- WHAT IS BEING ASKED: Would you please transcribe the entire listing exactly?

***

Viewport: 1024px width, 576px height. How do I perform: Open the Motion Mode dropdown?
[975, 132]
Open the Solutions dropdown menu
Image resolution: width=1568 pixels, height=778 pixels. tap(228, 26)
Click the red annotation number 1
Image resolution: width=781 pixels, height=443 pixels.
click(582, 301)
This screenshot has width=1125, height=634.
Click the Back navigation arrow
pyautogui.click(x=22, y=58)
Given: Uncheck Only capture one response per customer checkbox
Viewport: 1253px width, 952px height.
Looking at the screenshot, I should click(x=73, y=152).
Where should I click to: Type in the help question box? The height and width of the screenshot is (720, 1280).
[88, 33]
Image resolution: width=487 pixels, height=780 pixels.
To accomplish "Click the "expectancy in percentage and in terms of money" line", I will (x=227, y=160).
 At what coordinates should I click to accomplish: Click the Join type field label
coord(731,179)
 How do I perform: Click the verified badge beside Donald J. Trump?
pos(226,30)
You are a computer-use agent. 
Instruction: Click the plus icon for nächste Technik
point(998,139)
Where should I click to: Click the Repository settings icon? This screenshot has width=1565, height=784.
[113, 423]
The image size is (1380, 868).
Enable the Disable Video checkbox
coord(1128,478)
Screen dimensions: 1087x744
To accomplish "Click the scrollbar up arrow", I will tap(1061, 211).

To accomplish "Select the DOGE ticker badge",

***

- RESPONSE TO THIS EXERCISE:
Viewport: 1024px width, 576px height. How do I perform: Open the Motion Mode dropdown?
[975, 132]
Open the Solutions dropdown menu
Image resolution: width=1568 pixels, height=778 pixels. tap(228, 26)
Click the red annotation number 1
Image resolution: width=781 pixels, height=443 pixels.
click(582, 301)
This screenshot has width=1125, height=634.
Click the Back navigation arrow
pyautogui.click(x=22, y=58)
Given: Uncheck Only capture one response per customer checkbox
Viewport: 1253px width, 952px height.
Looking at the screenshot, I should click(x=73, y=152).
Where should I click to: Type in the help question box? The height and width of the screenshot is (720, 1280).
[88, 33]
Image resolution: width=487 pixels, height=780 pixels.
To accomplish "Click the "expectancy in percentage and in terms of money" line", I will (x=227, y=160).
 At what coordinates should I click to accomplish: Click the Join type field label
coord(731,179)
 How do I perform: Click the verified badge beside Donald J. Trump?
pos(226,30)
You are a computer-use agent. 
Instruction: Click the plus icon for nächste Technik
point(998,139)
Where should I click to: Click the Repository settings icon? This screenshot has width=1565, height=784.
[113, 423]
The image size is (1380, 868).
Enable the Disable Video checkbox
coord(1128,478)
Screen dimensions: 1087x744
To accomplish "Click the scrollbar up arrow", I will tap(1061, 211).

To accomplish "Select the DOGE ticker badge",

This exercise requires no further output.